On 5/14/21 11:33 AM, Van Haaren, Harry wrote:

Hi Jean,

Apologies for top post – just a quick note here today. Thanks for all the info, good amount of detail.

1 & 3)

Unfortunately the "perf top" output seems to be of a binary without debug symbols, so it is not possible to see what is what. (Apologies, I should have specified to include debug symbols & then we can see function names like "dpcls_lookup" and "miniflow_extract" instead of 0x00001234 :) I would be interested in the output with function-names, if that's possible?

Not sure if debug codes of Tim's Master build still around. Will check.

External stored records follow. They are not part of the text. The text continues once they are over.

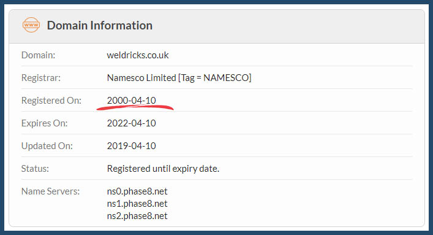Click the Domain label

pyautogui.click(x=39, y=55)
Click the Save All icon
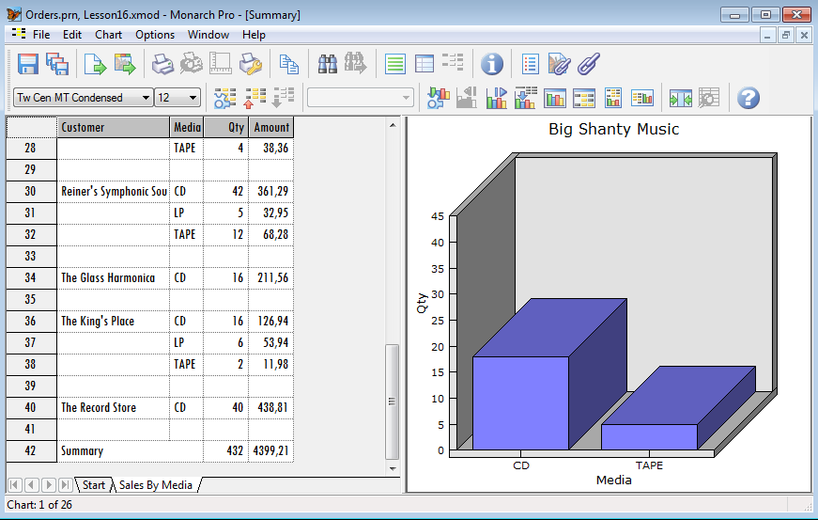The height and width of the screenshot is (520, 818). click(57, 64)
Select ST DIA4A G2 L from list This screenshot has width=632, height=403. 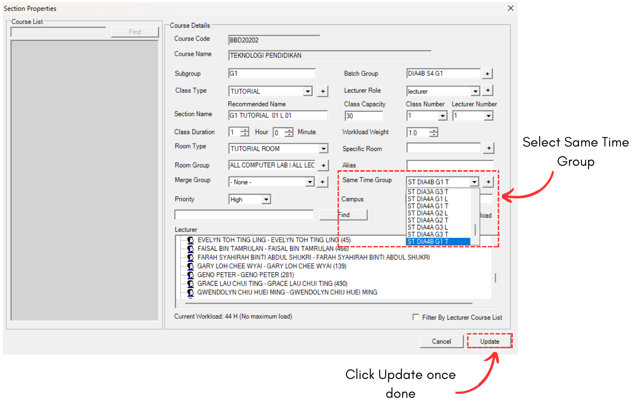(x=428, y=213)
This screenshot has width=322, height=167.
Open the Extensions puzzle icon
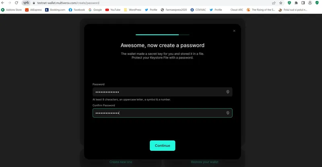click(296, 3)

2) Is it normal that the vswitch datapath core is >= 80% idle? This seems a little strange – and might hint that the bottleneck is not on the OVS vswitch datapath cores? (from your pmd-perf-stats below):

  - idle iterations: 17444555421  ( 84.1 % of used cycles)
  - busy iterations:     84924866  ( 15.9 % of used cycles

Should be almost 100% busy. Not sure if pmd-perf-stats has a clear option like***ovs-appctl dpif-netdev/pmd-stats-clear*.

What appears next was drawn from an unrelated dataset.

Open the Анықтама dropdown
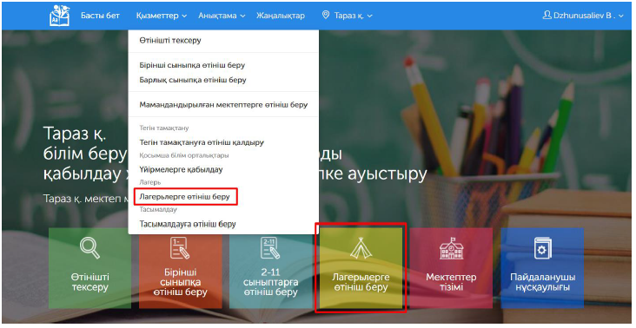The width and height of the screenshot is (636, 328). coord(222,16)
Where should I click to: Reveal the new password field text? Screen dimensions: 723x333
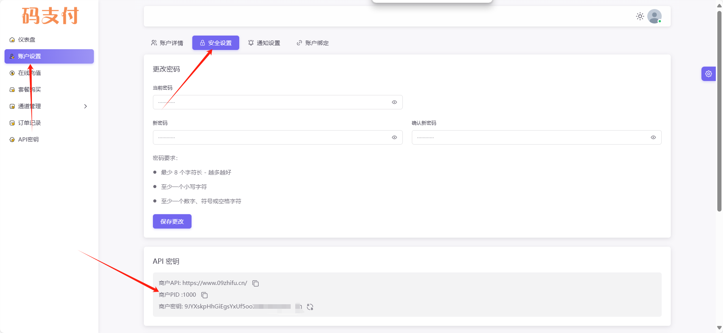tap(394, 137)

4) Ah yes, no-drop testing, "failed to converge" suddenly makes a lot of sense, thanks!

Regards, -Harry

*From:* Jean Hsiao <[email protected]>
*Sent:* Thursday, May 13, 2021 3:27 PM
*To:* Van Haaren, Harry <[email protected]>; Timothy Redaelli <[email protected]>; Amber, Kumar <[email protected]>; [email protected]; Jean Hsiao <[email protected]> *Cc:* [email protected]; [email protected]; Stokes, Ian <[email protected]>; Christian Trautman <[email protected]>
*Subject:* Re: [ovs-dev] [v2 v2 0/6] MFEX Infrastructure + Optimizations

On 5/11/21 7:35 AM, Van Haaren, Harry wrote:

        -----Original Message-----

        From: Timothy Redaelli <[email protected]>
        <mailto:[email protected]>

        Sent: Monday, May 10, 2021 6:43 PM

        To: Amber, Kumar <[email protected]>
        <mailto:[email protected]>; [email protected]
        <mailto:[email protected]>

        Cc: [email protected] <mailto:[email protected]>;
        [email protected] <mailto:[email protected]>; [email protected]
        <mailto:[email protected]>; Van Haaren, Harry

        <[email protected]> <mailto:[email protected]>

        Subject: Re: [ovs-dev] [v2 v2 0/6] MFEX Infrastructure +
        Optimizations

    <snip patchset details for brevity>

        Hi,

        we (as Red Hat) did some tests with a "special" build created
        on top of

        master (a019868a6268 at that time) with with the 2 series ("DPIF

        Framework + Optimizations" and "MFEX Infrastructure +
        Optimizations")

        cherry-picked.

        The spec file was also modified in order to use add "-msse4.2
        -mpopcnt"

        to OVS CFLAGS.

    Hi Timothy,

    Thanks for testing and reporting back your findings! Most of the
    configuration is clear to me, but I have a few open questions
    inline below for context.

    The performance numbers reported in the email below do not show
    benefit when enabling AVX512, which contradicts our

    recent whitepaper on benchmarking an Optimized Deployment of OVS,
    which includes the AVX512 patches you've benchmarked too.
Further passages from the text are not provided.